Updated on June 21, 2022 by Robert Godard
Table of Contents
As the world evolves, mankind has found better ways to use technology to improve daily operations. The healthcare system is no stranger to technological advancements. They are better for it! But with an improvement in technology comes advancement in cybercrime. The healthcare system has suffered greatly in the last decade at the hands of cybercriminals. Hacking has been the leading cause of healthcare data breaches.
Electronic Health Records
Electronic health records (EHRs) systems have helped the healthcare industry replace paper-based systems. With EHRs, patients get better care, more patient collaboration, better disease diagnosis, better practice efficiency and more constant access to their health information.
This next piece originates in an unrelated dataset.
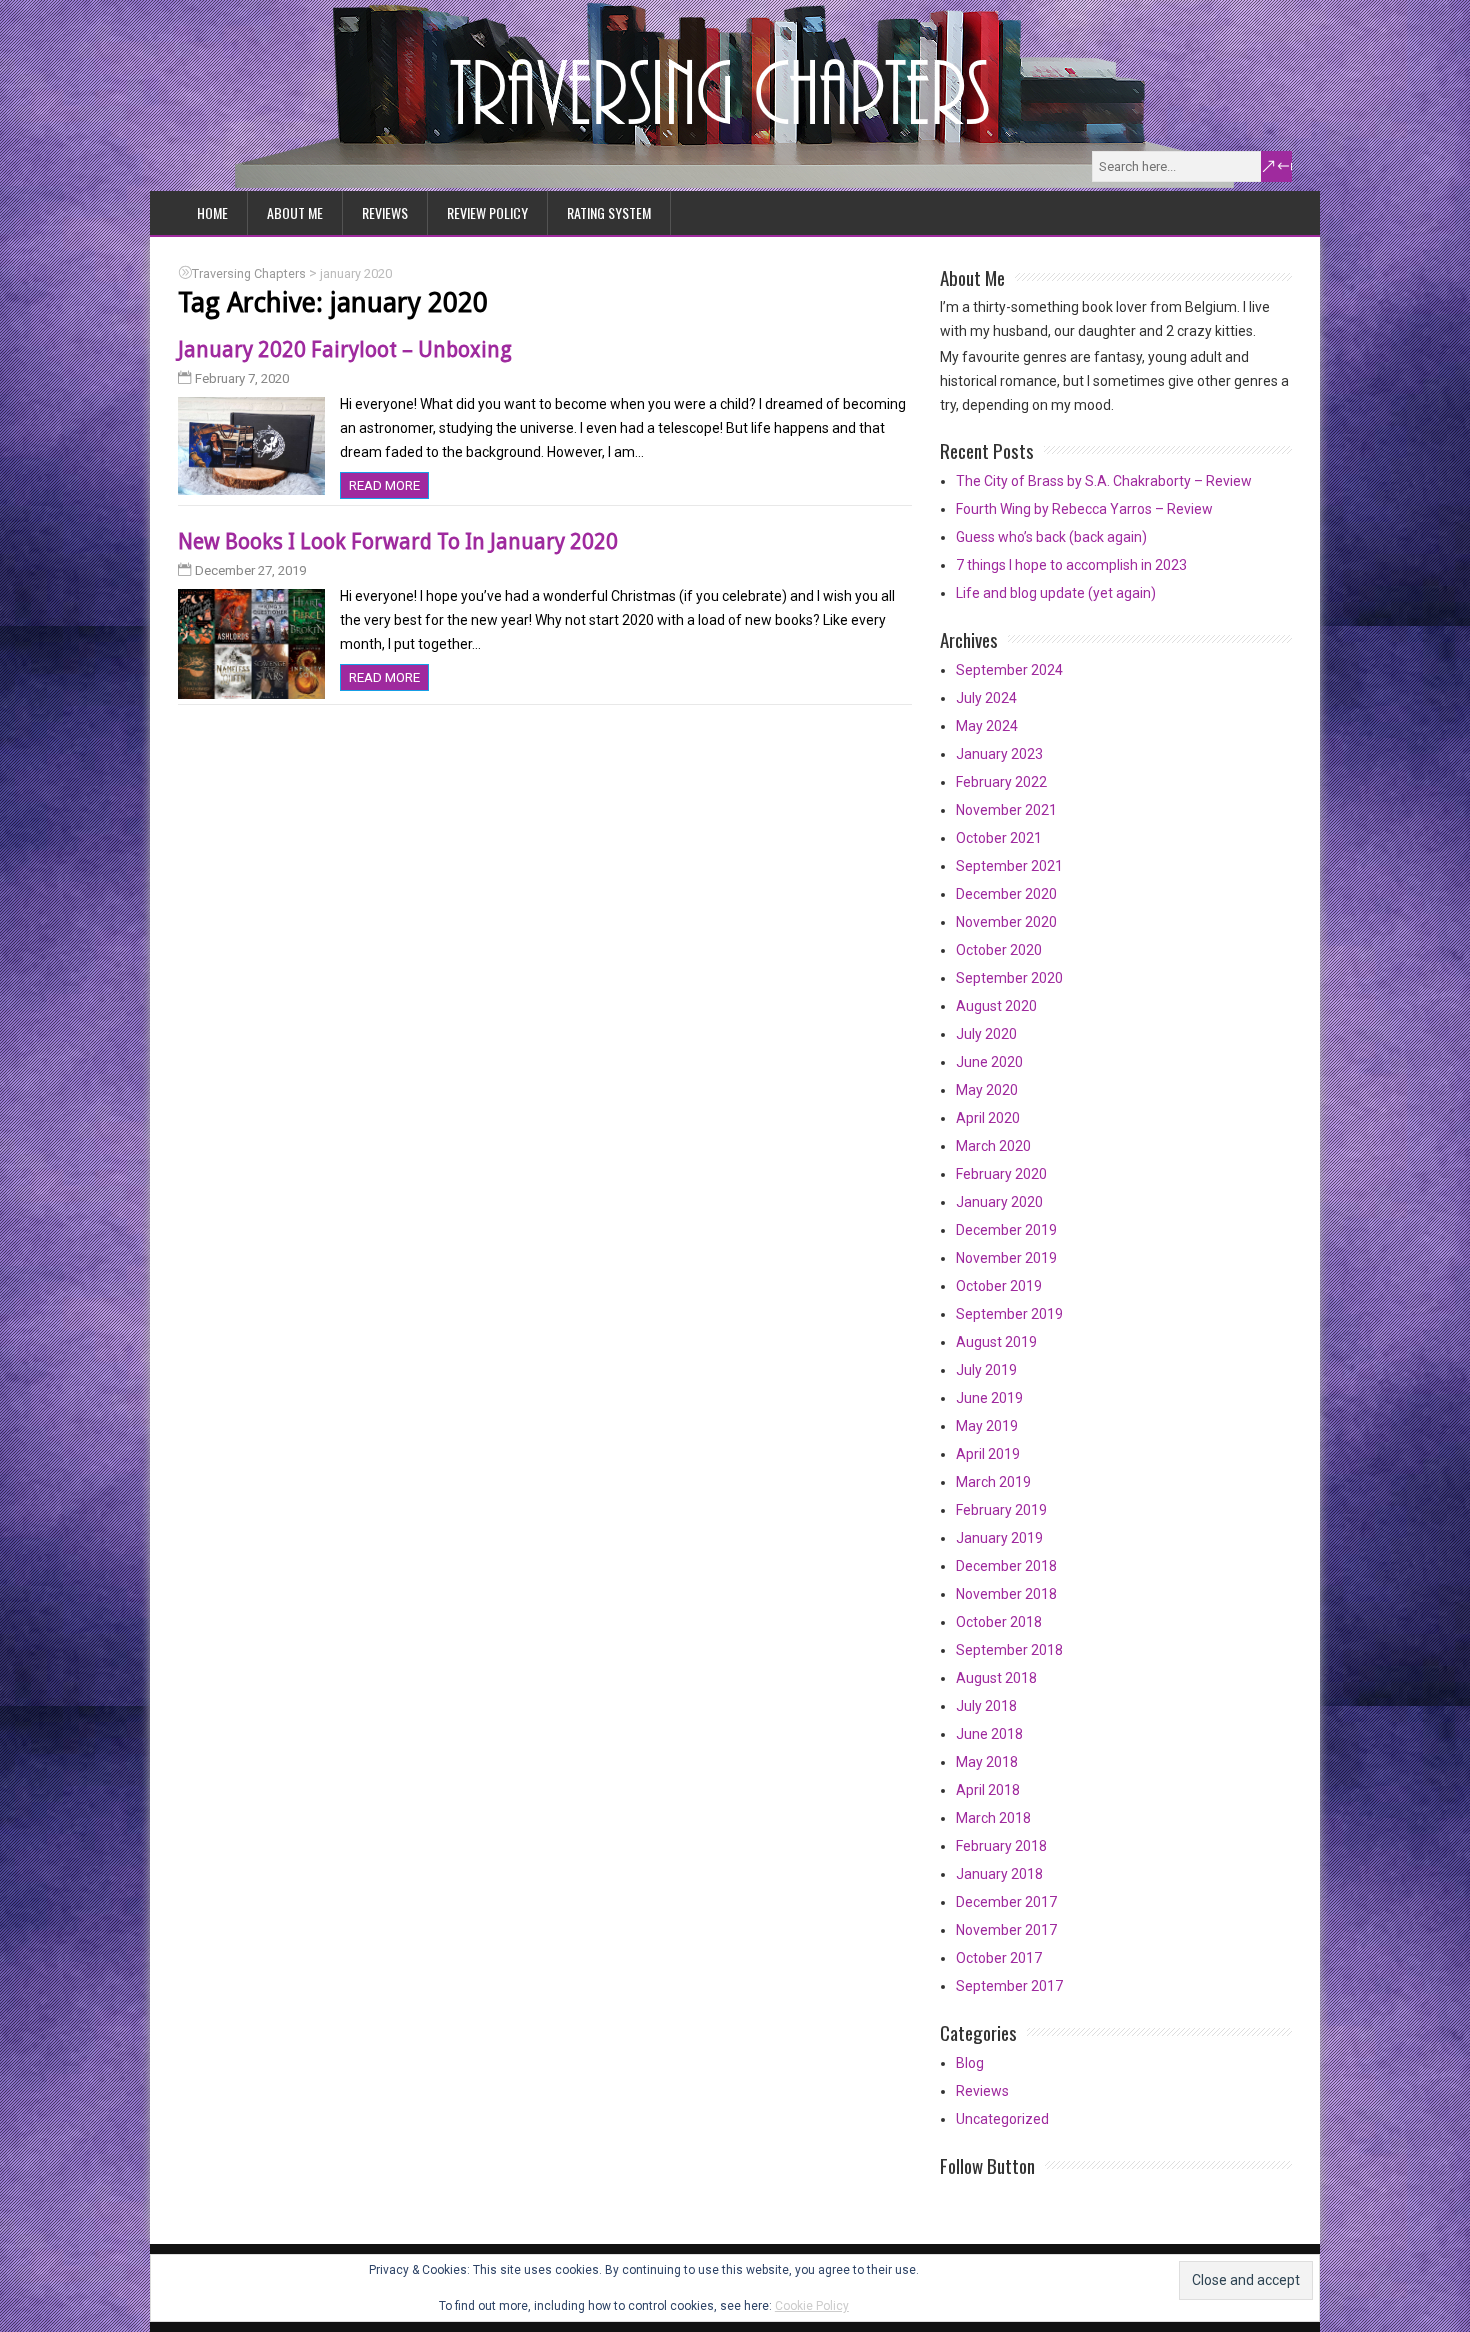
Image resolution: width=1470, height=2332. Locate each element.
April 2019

It has also transformed the way we communicate because of smartphones and other web-based smart gadgets With the help of these gadgets, people can quickly and conveniently access a wide range of internet services. One of these is healthcare. Healthcare data has become increasingly electronic, dispersed, and mobile in the last few years. These developments would not have been possible if it weren’t for the Internet of Medical Things (IOMT).
Healthcare Data Breaches
Healthcare organizations collect sensitive data from their patients and store it on network servers so that it is always available and helps with patient care, but as with all good things, there is a bad side to this one as well. It has also become a major cause of privacy breaches due to the widespread usage of smartphones and other smart gadgets. These databases can be accessed by unauthorized parties due to software vulnerabilities, security flaws, and human mistakes. As a result, data breaches occur, allowing unauthorized access to private information. In some cases, insider attacks result in the loss, theft, or disclosure of sensitive healthcare data because of harm to protected health information. On the dark web, a single patient’s whole record file can fetch hundreds of dollars. The healthcare industry is among the worst-affected industries when it comes to data breaches.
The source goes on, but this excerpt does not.